DUBAI (Reuters) - An Islamist militant group has claimed responsibility for the kidnap and killing of a Syrian television presenter and has threatened more attacks on supporters of President Bashar al-Assad, the SITE monitoring group which tracks Jihadist websites said on Sunday.
The Syrian Observatory for Human Rights had said that Syrian state television presenter Mohammed al-Saeed, who was kidnapped from his home in mid-July, had been executed.
SITE said the Al Nusra Front stated in one of four communiqués posted on Islamist forums on August 3 that it had kidnapped Saeed in Damascus province on July 19, and killed him after subjecting him to interrogation.

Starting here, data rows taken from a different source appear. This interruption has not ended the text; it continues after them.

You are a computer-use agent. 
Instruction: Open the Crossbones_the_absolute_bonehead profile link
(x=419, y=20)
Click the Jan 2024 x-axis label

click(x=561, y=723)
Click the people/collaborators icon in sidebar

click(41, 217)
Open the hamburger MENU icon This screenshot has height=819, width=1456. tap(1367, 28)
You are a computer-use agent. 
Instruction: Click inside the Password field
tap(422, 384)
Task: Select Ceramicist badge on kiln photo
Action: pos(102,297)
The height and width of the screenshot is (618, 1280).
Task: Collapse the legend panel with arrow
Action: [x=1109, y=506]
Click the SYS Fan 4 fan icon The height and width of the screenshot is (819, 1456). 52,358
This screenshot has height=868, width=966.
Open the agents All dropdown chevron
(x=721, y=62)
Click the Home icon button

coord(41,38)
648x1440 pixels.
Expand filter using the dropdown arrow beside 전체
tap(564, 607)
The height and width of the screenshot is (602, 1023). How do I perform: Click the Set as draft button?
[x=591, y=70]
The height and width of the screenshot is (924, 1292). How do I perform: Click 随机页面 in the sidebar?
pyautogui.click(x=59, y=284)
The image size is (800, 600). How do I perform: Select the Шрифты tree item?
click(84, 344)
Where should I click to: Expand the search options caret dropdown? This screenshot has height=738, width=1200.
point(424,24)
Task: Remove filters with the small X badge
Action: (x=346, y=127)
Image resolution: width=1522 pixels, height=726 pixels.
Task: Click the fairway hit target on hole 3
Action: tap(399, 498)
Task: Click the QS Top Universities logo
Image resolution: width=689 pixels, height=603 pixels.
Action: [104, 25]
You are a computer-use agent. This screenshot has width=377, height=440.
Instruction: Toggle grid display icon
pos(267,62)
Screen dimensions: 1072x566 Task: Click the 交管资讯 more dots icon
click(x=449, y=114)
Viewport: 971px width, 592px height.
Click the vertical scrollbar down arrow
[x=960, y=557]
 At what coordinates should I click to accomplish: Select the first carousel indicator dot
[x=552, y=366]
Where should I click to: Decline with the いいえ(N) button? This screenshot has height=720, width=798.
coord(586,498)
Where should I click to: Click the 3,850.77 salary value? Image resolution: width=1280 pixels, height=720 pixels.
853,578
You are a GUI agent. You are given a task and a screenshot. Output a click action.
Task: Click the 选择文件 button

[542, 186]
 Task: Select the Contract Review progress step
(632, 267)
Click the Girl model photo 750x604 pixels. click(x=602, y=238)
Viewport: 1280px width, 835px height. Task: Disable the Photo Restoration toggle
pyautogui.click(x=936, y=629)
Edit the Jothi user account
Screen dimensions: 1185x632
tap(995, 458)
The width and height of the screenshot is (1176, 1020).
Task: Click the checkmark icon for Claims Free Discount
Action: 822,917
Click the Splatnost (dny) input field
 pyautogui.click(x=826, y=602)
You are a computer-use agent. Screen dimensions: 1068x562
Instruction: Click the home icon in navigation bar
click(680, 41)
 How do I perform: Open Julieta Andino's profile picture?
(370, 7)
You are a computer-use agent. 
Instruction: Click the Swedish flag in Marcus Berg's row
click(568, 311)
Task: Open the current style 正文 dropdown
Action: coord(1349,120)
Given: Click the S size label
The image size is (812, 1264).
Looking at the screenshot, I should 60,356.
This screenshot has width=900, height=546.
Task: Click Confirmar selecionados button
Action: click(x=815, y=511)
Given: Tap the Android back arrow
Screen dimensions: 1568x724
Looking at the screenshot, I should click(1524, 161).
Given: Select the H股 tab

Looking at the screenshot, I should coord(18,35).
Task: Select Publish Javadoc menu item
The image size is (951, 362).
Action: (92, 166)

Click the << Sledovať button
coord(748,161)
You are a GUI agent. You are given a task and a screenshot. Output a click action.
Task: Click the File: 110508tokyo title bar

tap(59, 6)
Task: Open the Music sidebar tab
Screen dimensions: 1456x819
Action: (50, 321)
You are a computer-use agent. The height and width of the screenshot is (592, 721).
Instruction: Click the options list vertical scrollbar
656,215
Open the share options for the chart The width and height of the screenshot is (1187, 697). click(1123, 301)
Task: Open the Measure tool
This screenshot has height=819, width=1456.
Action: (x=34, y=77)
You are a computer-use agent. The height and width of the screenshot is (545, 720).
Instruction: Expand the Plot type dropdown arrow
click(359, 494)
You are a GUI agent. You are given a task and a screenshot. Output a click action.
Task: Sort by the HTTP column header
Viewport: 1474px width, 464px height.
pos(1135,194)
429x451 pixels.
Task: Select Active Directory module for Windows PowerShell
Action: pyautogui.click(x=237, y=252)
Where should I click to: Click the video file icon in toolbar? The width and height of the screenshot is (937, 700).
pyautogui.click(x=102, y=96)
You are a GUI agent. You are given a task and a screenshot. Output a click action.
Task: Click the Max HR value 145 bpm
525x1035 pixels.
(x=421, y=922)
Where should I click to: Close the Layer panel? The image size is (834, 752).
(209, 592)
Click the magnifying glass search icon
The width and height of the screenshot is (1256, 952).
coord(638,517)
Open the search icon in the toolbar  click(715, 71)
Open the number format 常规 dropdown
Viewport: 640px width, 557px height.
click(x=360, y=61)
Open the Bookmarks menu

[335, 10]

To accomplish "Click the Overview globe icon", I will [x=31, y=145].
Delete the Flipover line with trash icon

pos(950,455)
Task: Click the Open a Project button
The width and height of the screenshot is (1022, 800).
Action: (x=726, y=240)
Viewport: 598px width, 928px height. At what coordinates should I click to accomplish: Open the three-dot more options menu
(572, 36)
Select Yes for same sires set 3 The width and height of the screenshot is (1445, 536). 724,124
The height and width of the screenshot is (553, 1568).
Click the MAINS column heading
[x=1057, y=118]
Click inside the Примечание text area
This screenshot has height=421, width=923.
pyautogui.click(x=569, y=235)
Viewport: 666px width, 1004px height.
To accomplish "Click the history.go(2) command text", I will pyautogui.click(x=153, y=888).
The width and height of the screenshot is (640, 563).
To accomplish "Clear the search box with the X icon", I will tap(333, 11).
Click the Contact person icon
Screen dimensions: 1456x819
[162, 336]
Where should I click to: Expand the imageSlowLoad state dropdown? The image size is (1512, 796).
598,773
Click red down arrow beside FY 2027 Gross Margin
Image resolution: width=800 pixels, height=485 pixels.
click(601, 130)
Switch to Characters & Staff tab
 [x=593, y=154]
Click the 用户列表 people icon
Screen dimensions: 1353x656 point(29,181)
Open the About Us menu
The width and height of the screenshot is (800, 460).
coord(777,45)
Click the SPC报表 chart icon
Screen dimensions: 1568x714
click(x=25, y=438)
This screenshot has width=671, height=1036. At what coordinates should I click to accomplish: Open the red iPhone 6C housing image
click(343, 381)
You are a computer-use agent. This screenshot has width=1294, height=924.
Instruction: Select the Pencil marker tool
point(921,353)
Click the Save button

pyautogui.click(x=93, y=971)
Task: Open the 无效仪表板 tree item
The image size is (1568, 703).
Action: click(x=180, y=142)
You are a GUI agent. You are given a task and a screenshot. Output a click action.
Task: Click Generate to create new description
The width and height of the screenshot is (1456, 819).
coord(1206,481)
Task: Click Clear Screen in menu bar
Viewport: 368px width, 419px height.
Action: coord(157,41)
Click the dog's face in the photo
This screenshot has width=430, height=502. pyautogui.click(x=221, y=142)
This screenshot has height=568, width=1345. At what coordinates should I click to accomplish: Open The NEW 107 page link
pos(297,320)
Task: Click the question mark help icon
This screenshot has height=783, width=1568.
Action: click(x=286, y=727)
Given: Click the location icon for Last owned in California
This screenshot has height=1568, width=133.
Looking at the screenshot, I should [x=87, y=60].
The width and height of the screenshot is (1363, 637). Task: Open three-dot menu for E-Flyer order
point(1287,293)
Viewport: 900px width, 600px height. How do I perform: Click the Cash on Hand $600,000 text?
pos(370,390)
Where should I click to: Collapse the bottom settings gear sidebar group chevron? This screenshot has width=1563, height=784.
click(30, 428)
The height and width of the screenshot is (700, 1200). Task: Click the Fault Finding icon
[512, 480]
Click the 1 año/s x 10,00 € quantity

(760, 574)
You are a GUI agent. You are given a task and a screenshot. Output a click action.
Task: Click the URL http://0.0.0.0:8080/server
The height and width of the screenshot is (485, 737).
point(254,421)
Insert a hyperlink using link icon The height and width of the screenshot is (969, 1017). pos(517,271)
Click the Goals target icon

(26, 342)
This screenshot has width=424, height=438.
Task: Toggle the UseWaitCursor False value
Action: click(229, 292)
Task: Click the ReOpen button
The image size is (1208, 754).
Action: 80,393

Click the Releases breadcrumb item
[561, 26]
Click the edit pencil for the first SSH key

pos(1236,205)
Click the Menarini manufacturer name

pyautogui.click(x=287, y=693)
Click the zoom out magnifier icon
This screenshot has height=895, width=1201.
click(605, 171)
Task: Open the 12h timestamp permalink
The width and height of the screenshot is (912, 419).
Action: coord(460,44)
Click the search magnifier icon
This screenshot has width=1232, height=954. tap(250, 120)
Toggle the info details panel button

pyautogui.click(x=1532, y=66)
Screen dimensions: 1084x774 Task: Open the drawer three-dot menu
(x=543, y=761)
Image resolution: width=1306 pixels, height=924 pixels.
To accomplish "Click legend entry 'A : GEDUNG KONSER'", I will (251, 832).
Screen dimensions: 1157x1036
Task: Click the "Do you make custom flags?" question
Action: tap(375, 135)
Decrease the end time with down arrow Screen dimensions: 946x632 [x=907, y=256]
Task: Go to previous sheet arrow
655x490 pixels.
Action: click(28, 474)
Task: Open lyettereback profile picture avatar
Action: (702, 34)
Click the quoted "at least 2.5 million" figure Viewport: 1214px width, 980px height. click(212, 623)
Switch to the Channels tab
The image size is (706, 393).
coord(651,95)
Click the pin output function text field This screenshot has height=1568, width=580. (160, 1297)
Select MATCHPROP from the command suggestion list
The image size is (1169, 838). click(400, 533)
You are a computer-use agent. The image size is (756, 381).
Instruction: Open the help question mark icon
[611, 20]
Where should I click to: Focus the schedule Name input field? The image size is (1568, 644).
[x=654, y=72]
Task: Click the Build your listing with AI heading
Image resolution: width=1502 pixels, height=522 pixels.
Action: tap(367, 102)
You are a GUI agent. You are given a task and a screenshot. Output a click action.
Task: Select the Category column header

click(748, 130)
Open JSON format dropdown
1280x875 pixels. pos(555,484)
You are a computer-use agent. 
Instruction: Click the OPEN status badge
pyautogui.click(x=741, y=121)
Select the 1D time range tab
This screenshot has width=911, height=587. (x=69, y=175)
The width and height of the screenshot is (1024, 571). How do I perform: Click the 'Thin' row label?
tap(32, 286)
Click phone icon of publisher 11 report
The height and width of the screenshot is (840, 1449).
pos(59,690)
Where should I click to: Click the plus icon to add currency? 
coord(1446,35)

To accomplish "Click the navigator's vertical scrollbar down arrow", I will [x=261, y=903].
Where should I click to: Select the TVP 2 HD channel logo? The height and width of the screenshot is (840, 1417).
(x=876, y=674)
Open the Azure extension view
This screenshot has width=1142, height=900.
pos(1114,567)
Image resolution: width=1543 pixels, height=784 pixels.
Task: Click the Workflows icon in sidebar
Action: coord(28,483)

“Perhaps this operation and others will serve as an example to all who support this tyrannical regime, so that they may repent to God,” SITE quoted the militant group as saying in a statement. “Otherwise, the swords of the mujahideen will cut off their heads and purify the Levant (Syria) from their obscenity.”
It was not immediately possible to verify the claim from the group, which was unknown before it claimed responsibility for a series of bombings in Damascus and Aleppo that started in December.
Last month, the group claimed responsibility for a raid and bombing on June 27 of Ikhbariya headquarters, a pro-government Syrian TV channel, in which seven people were killed.
In June, the Al Nusra Front claimed responsibility for the killing of 13 men whose bodies were found bound and shot in the city of Deir al-Zor in eastern Syria on May 29. The killings condemned by United Nations monitors as “appalling and inexcusable”.
Camille Tawil, a historian of Islamist armed groups and writer for the pan-Arab al-Hayat newspaper has said the group was alienating the majority of the Syrian opposition.
SITE quoted Al Nusra Front as saying in another communiqué that its fighters, in a joint operation with the Al Sahaba Battalion - part of the Free Syrian Army, stormed a police station in Jdeidet Artouz, near Damascus, destroying it and capturing equipment and weaponry.